The Golden Age

An RPG which rekindles fantasies of magical swords, mystical enchantments and evil goblins.

Before the sun was cast into the shadows and the darkness set in, the Elven kingdom of Inioch ruled the Valley of Wonders, and all was at peace. Inioch was a powerful monarch and his Keepers maintained happiness and order throughout the Valley of Wonders, until the council decided to take the infantile human race under its wing. A few years into the tale, the humans captured the Valley and the entire Northern continent now stands on the brink of war as races align themselves against one another. In this uncertain time of war and pestilence, your task is made clear - you alone have to lead a motley crew through the map set before you, make alliances, and declare war as you see fit.

"Age of Wonders" rekindles those boyish fantasies of magical swords, mystical enchantments, goblins and tales long lost to our own imaginations. The main menu gives you the chance to play a variety of game standards with a wide array of options and settings. In case you're familiar with the game jargon, a scenario would be the logical place to get into a new game. If, however, the game is as alien to you as a plate of sushi, you could head right for the tutorial section, which offers a brief run-through of the interface, and some practical experience with your units on the map.

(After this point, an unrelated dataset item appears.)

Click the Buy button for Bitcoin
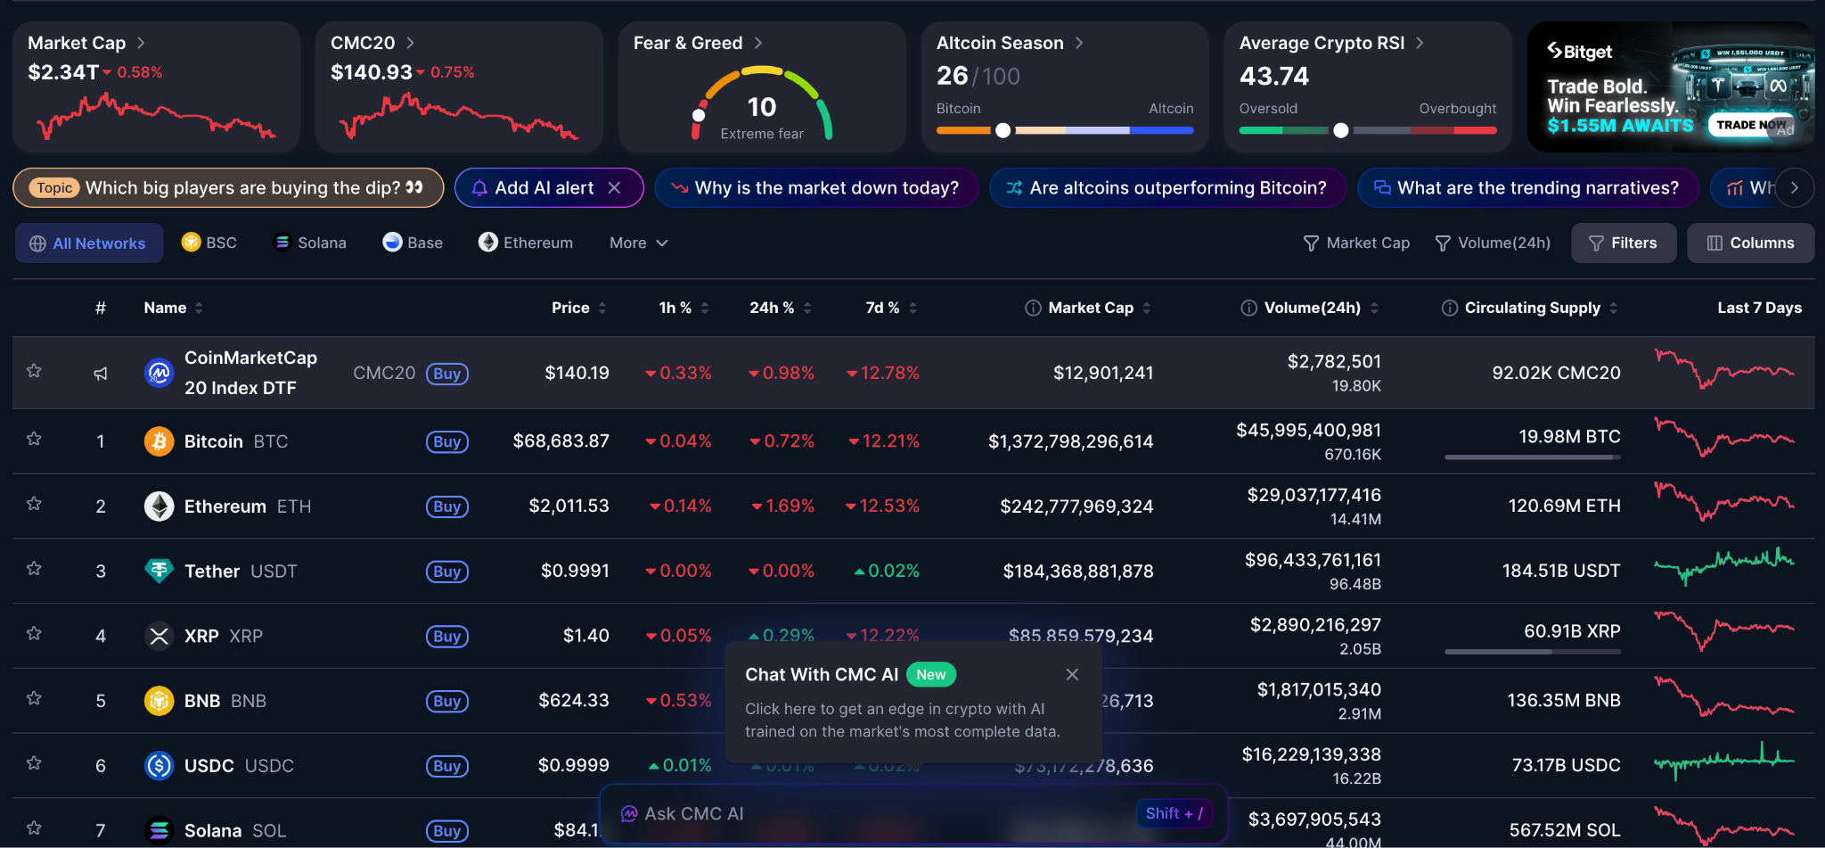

Before you embark on your journey, the game throws open its vast archive of races and leaders for you to choose from. The decisions you make here are vital to your diplomatic success on the map, due to the political relationships between the races and their links with the surrounding towns. Every race has a certain number of units to choose from, and these use a turn-based system that allots movement points to the unit with every turn. This is vital to the basic strategy of the game and helps you to cover a certain distance on the map in one day.

On the way, you are instructed in the fundamentals of the map, and you will come across several towns and wanderers with either hostile or friendly intent. The AI is surprisingly exhaustive, and diplomacy is affected by your chosen race and by the subsequent actions of your units. In the event of a clash of interests, you may have to fight your way out of the situation, but that's also easily resolved with the game's intelligent provisions for automatic and tactical attacks.

There's more to this game than meets the eye, and its interface is more complicated and dexterous than most games in the market. The attention to detail vividly represents the epitome of strategic games and transports you to a time of lore and legend that has a striking resemblance to a Tolkien epic.